Importance of Sleep

So it’s been lass than a month since my DX and I think I can see another symptom, pins and needles in my right hand. Balance is unafected and it’s the only symptom I can see (my diagnosis was based on double vision). However, the night before I was a little stressed and got minimal sleep as a reult of it, becoming more stressed rom the lack of sleep!

Does lack of slep/stress afect anyone else here and bring on symptoms? Can they be reduced by doing anything in particular?


my sleeping pattern has been all over the place since i stopped working.

my gp gave me some sleeping tabs - cant remember what they were called.

its bad for anyones health so obviously bad for msers

melatonin is supposed to be good, ms society has some info on this

carole x

Hi Peter, I’ve been told by my gp and neurologist to keep clear of stressing out as it can bring on symptoms of ms… Easier said than done! I become extremely tired and just have to sleep when I feel a relapse. Maybe a trip to the docs is a good idea…it helped me

Hi Peter

If I have a bad night’s sleep it makes everything seem worse. The pins and needles, the aches and pains and obviously the fatigue. Those are the likeliest days when the brain fog is worse too and I sometimes give up at work and catch up on my sleep.

You’ve not been diagnosed very long and it takes a little while to find out what makes YOUR MS worse. We are all different and as you’ve probably seen from the boards, some of us are affected by the heat, some made worse by being cold, some are sure their relapses are triggered by stress etc.

In the meantime if you are worried about anything at all, give your MS nurse a call if it persists for more than a day. That is what they are there for and any new symptom that persists for more than 24 hours in the absence of a fever or underlying infection is probably a relapse.

Take care

Tracey x

hi again peter

stress was the first culprit i identified and i went to great lengths to cut it out of my life.

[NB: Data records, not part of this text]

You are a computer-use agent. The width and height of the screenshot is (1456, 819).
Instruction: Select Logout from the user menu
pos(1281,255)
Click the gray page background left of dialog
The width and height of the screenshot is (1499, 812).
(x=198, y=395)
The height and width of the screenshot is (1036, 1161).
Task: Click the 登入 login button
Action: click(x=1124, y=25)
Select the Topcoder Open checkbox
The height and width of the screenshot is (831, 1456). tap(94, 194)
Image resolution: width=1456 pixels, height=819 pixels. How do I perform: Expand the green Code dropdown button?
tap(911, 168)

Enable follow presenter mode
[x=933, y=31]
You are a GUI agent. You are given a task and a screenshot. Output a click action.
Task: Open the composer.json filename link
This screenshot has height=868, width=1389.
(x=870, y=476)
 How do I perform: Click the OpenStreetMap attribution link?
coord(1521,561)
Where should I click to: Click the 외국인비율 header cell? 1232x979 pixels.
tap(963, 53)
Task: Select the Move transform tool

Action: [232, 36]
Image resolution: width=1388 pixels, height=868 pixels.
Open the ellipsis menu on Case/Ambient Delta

some people who had always been in my social circle always made me feel stressed so i no longer see them.

getting medical retirement helped cut another shedfull out.

carole x

Hi, oh yes! I cant remember when I last had a good nights kip!

When I had a really badly inflamed bladder, I was getting up every hour or so.

Had my sp catheter in 11 days now and it`s unbelievably great…but my stupid body clock still wakes me up after a couple of hours sleep.

Hoping it will settle down soon… for both of us.

Have you tried Nytol?


I think that MS just generally means that there is less slack in the system - less headroom to absorb life’s ups and downs (like a bad night of sleep, or stressy stuff) without ill-effects.

Things like that just seem to hit us harder, and take longer to bounce back from too, I find.


Our family doctor from when I was a child, also a friend of the family, took a kind interest in my dx from afar (although I had not seen him in decades) and phoned me from NI to give me that exact advice - he was very insistent upon it. And he was not an airy-fairy sort of doctor - he was notorious in the GP practice of my childhood for not signing anyone off ever unless their symptoms required enclosure in an iron lung! But he was a wise and very experienced old-fashioned family doctor, and I have never forgotten his advice.